>>>>>

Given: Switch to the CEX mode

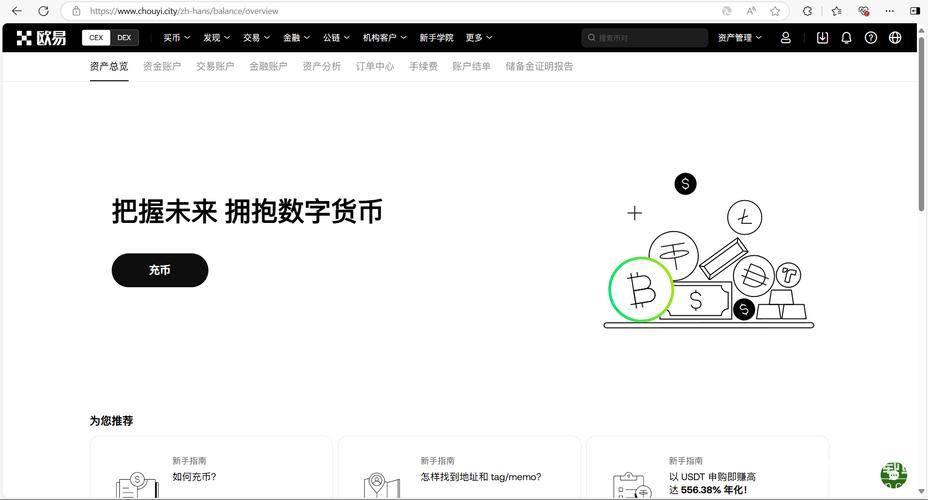Looking at the screenshot, I should click(x=96, y=38).
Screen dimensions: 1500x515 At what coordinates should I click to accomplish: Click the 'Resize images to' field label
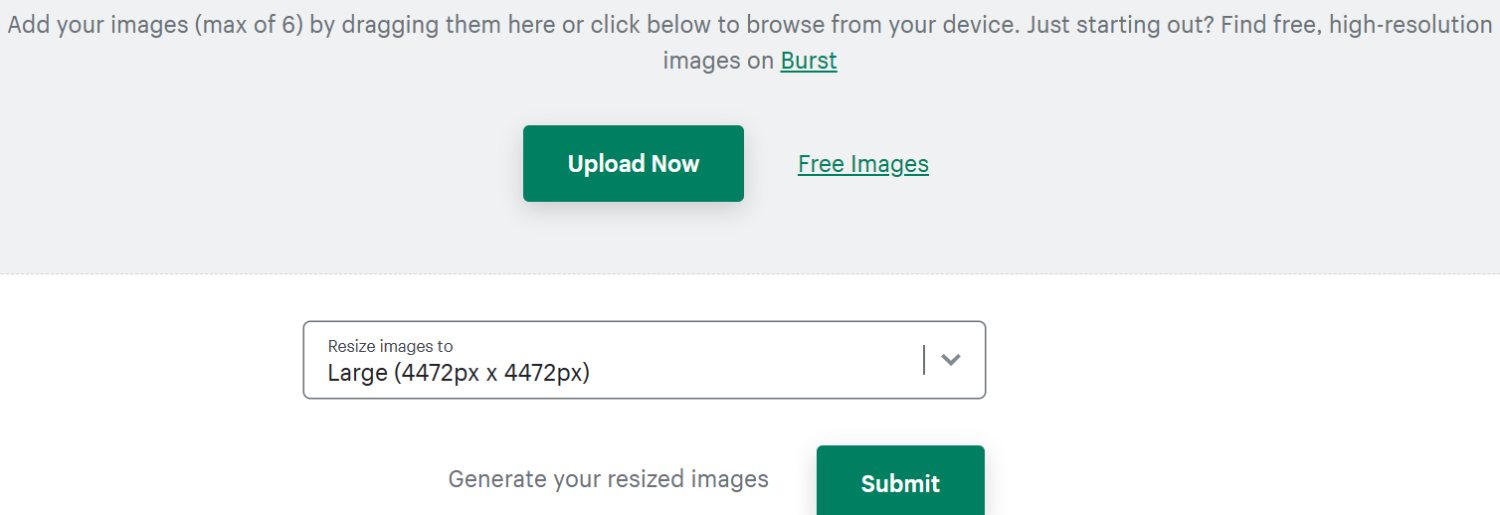coord(390,346)
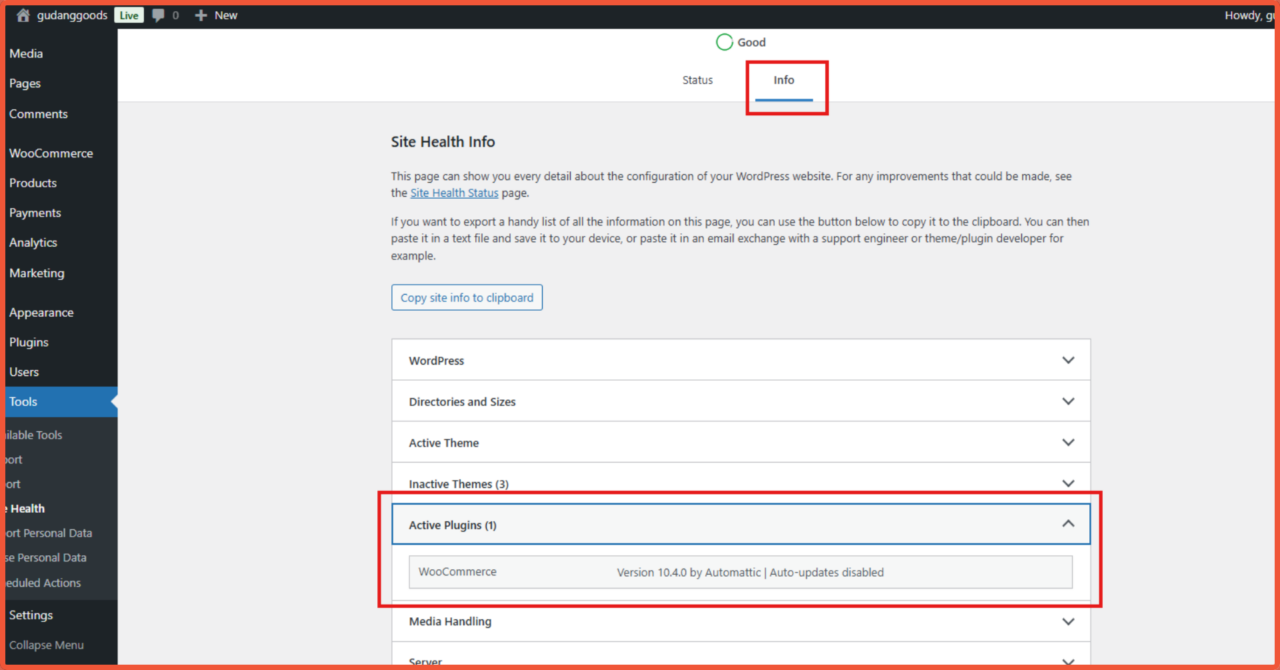The height and width of the screenshot is (670, 1280).
Task: Click the WooCommerce plugin entry row
Action: click(740, 571)
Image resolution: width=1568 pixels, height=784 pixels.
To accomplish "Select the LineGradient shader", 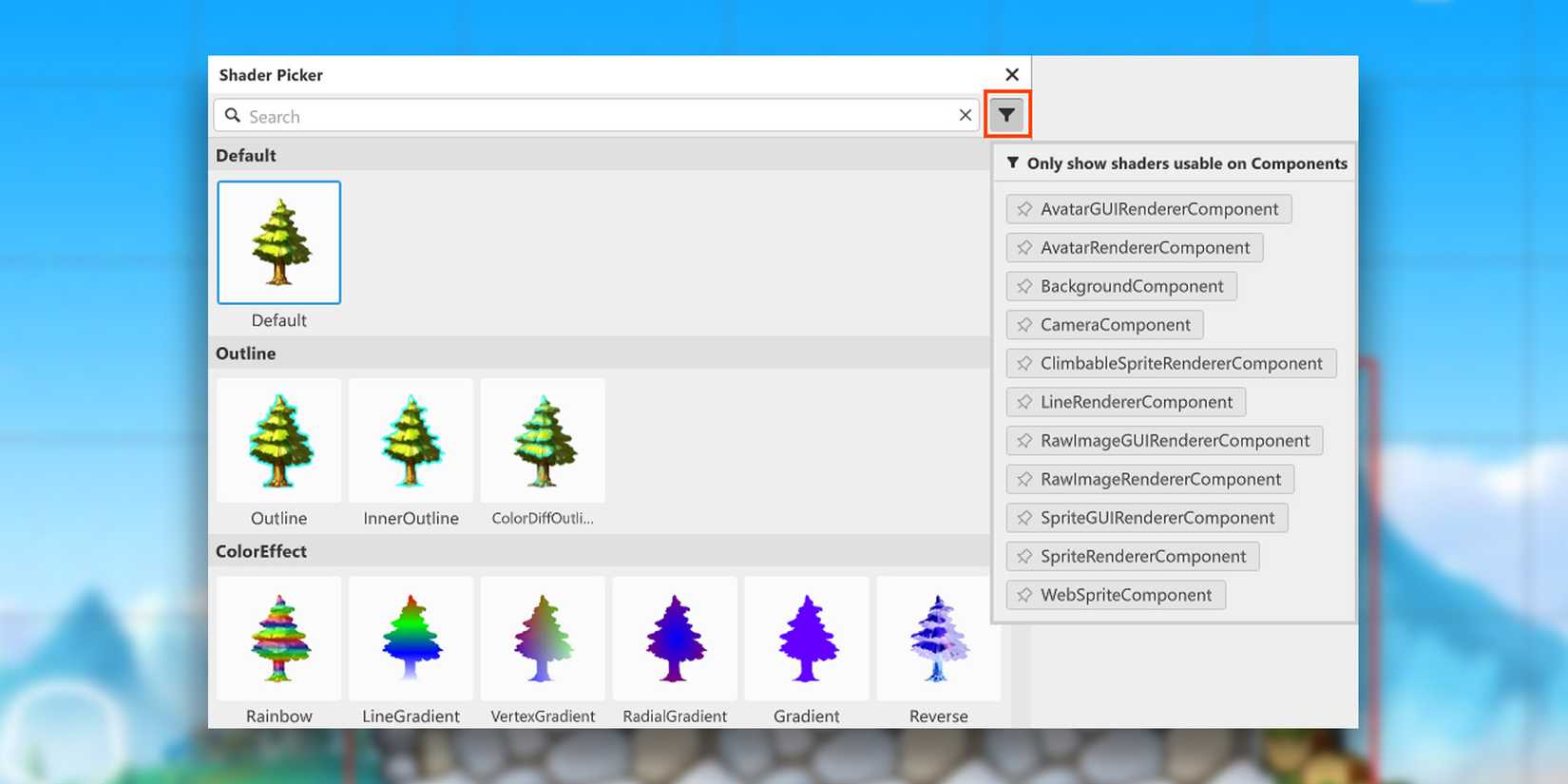I will 411,638.
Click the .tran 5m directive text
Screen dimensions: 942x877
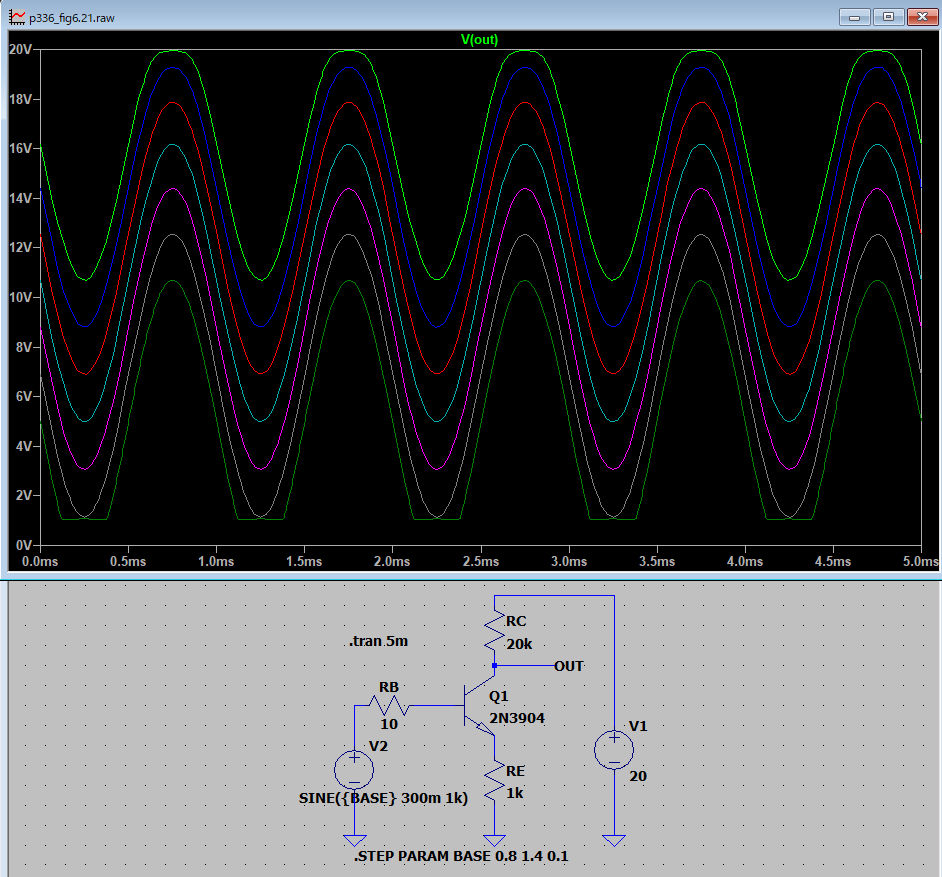[x=379, y=641]
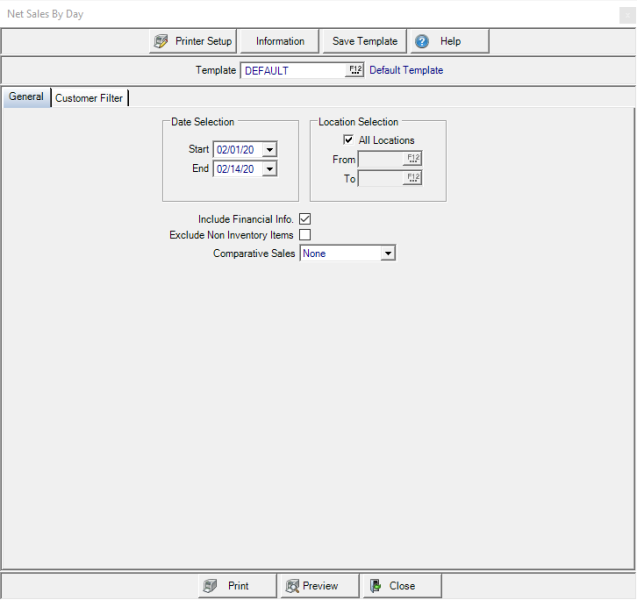
Task: Click the Default Template label text
Action: [x=406, y=70]
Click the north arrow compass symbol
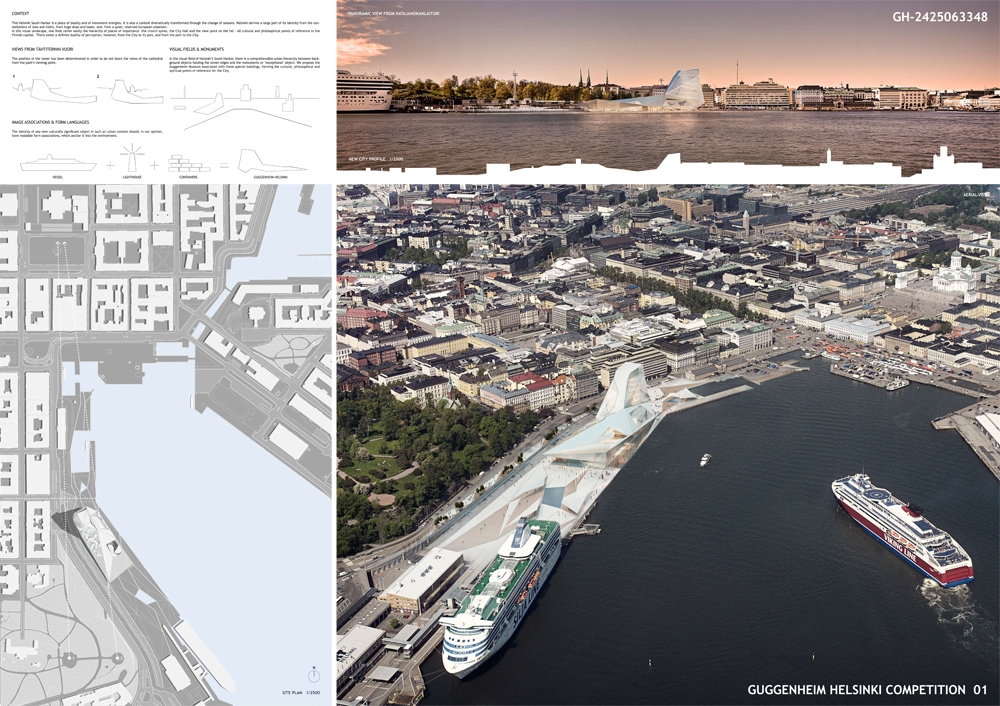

<<<<<

• [What is required]: No pictures belong in the answer. It must repeat exactly the lines from the line with "Click the .tran 5m directive text" through the final line of the records.

• [Reply]:
Click the .tran 5m directive text
Screen dimensions: 942x877
[x=379, y=641]
Task: Click the Default Template label text
Action: [x=406, y=70]
Click the north arrow compass symbol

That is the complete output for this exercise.